4ureliek / TEanalysis

Analysis of TE contribution to features (transcripts or simple features). Includes utils to test enrichment.
MIT License
24 stars 11 forks source link

If the TE_pipeline is fit for plants #5

Closed zhangaicen closed 5 months ago

zhangaicen commented 3 years ago

Dear Kapusta, Recently I tried to conduct some TE analysis in rice, and luckily found the scripts you wrote, maybe these scripts were written for mouse or human genome, but are they also can be used for plants such as rice?

Thanks. Aicen

4ureliek commented 3 years ago

It will work on anything as long as the file formats are compatible; however it is not optimized and will take a long time on very large genomes.

zhangaicen commented 3 years ago

Hello, I checked my input file, but my TE annotation file was a bed file downloaded from related website as below: image So I can not use the TE_pipeline according to this TE file, yes?

And I also have some problems in getting the over represented TE families. While I want to caculate the fold change and p-value of the over represented TE families manually , the %_masked value in set and in genome you metioned in "READ THE OUTPUTS" should be used, for example, for the LTR family, %_masked in set means "(the total length of peaks overlapped by LTR TEs)/ (the total length of LTR TEs), %_masked in genome means "(the total length of LTR TEs)/(the total length of all TEs that can overlap with peaks), is it right?
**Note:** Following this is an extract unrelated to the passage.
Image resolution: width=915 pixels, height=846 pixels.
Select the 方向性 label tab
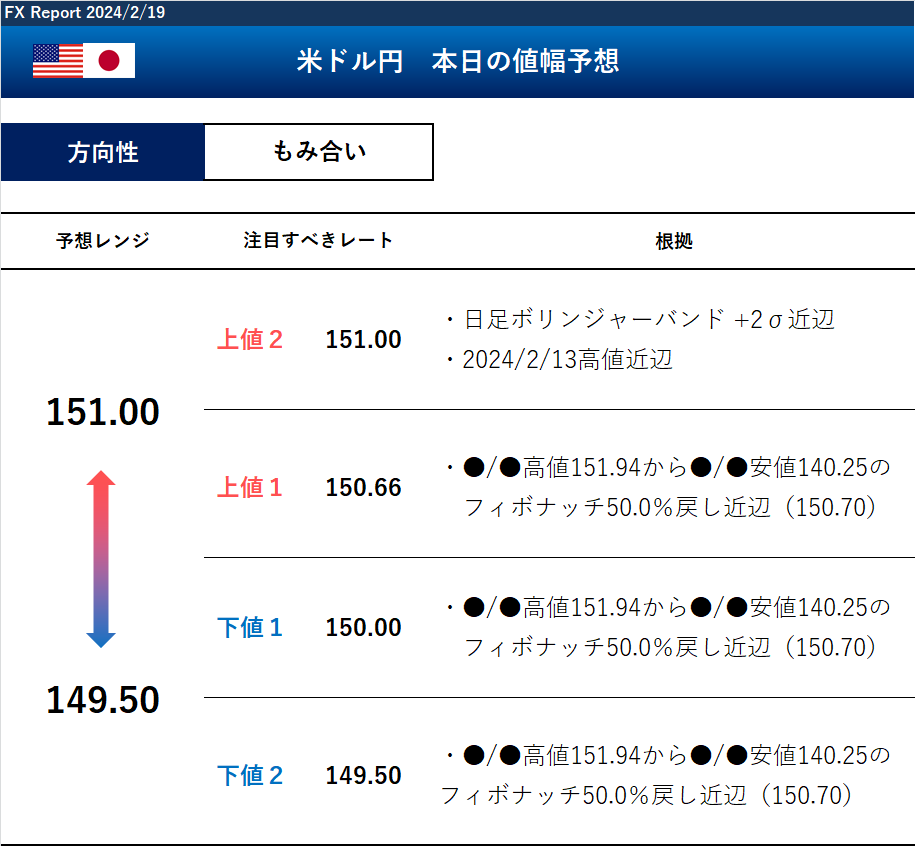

I can't understand this point very well, could you please help to give some detailed explanation and examples?

Thank you for you patience.

4ureliek commented 1 year ago

Hi, I am sorry, I totally missed that you had answered here, my apologies. In general, do not hesitate to ask again!

Your bed file was indeed not exactly compatible with the script. But you could probably have modified it to mimic a repeat masker output file since you have the essential info in your file.

Hope you managed to get the info you needed!